#### [WHAT IS EXPECTED]
Find the word "immigrate" in the data, then copy each line where it is found.

#### [PROVIDED DATA]
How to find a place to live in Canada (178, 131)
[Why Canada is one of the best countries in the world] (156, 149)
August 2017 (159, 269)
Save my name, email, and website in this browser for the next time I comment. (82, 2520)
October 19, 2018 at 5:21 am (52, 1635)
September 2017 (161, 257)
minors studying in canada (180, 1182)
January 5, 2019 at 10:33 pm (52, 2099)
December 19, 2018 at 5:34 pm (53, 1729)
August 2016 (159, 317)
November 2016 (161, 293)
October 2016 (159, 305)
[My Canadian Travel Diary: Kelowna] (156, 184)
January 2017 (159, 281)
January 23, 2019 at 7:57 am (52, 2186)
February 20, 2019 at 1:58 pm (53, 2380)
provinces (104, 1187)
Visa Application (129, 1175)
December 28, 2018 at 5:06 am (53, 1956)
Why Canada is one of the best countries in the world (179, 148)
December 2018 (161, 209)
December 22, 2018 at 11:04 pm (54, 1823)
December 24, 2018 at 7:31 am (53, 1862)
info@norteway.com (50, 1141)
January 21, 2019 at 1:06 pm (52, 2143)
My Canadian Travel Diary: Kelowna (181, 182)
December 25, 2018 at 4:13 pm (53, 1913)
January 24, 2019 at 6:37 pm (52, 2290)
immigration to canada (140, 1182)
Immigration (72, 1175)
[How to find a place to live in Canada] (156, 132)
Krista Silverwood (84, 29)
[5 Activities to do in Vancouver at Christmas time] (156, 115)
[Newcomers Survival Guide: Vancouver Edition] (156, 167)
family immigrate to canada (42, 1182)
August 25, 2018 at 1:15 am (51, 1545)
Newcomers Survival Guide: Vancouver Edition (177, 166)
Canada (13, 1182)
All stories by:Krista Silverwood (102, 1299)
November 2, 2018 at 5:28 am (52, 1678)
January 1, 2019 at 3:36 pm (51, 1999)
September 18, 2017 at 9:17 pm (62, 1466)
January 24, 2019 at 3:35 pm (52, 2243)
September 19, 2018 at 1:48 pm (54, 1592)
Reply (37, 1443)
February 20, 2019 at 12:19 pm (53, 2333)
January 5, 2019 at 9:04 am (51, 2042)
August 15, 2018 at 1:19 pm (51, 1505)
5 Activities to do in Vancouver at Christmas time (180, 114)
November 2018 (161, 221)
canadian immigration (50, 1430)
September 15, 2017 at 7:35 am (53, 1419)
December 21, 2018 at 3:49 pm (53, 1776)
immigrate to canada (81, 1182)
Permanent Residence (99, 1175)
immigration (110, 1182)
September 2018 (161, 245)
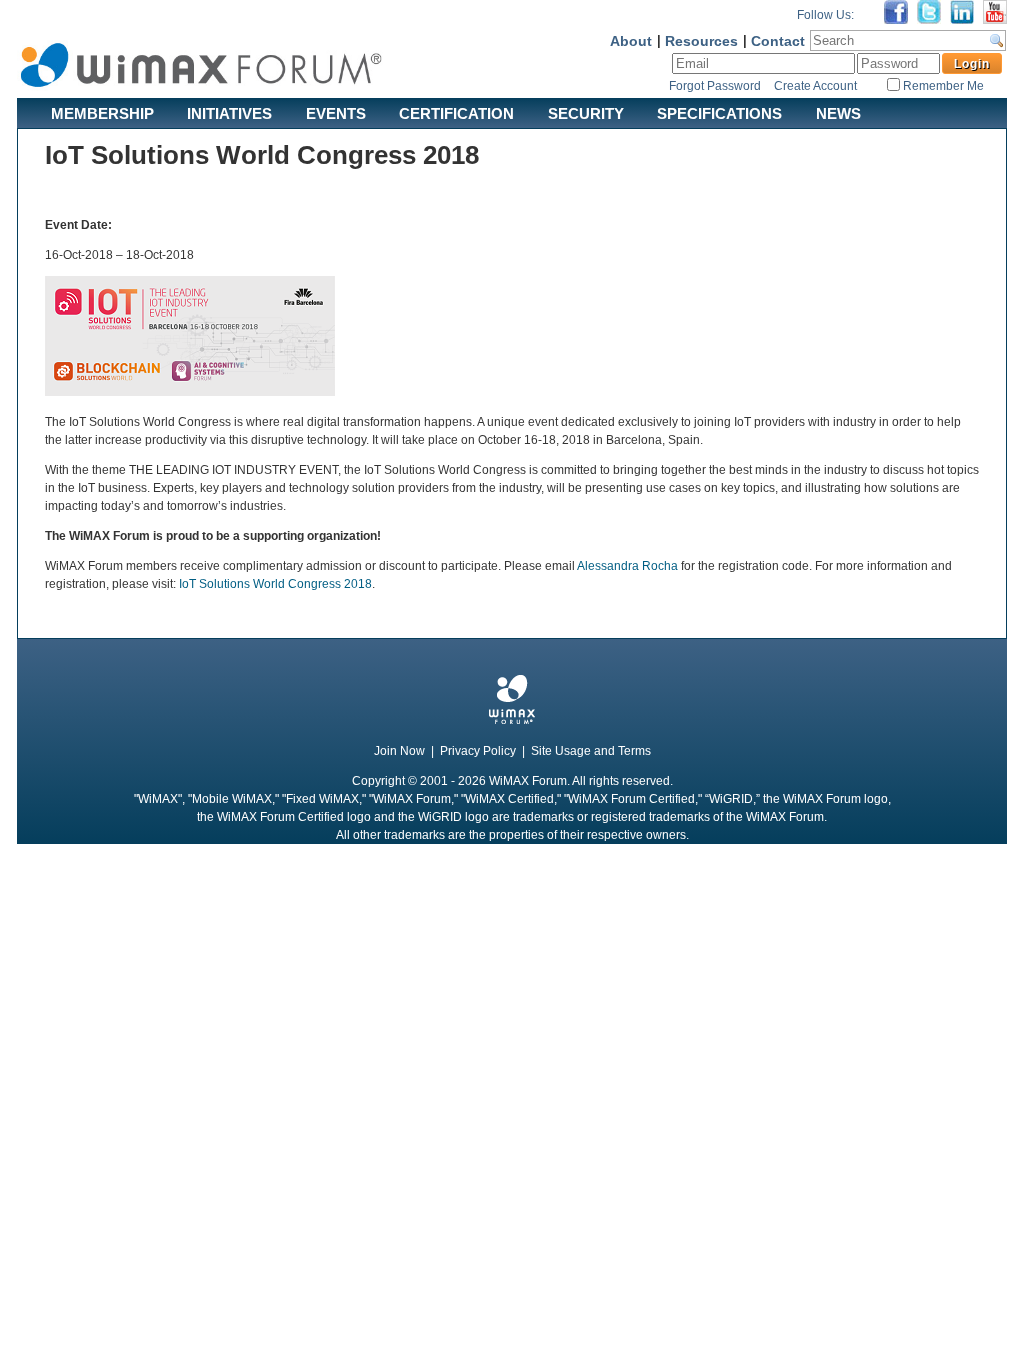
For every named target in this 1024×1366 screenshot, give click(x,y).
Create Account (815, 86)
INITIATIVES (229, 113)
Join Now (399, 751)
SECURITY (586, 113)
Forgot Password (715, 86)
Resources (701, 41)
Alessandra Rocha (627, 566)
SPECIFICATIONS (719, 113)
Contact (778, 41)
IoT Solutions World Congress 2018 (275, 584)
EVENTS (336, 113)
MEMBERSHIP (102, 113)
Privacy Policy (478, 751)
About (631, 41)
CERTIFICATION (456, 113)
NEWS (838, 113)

#### [FINISHED TASK]
family immigrate to canada (42, 1182)
immigrate to canada (81, 1182)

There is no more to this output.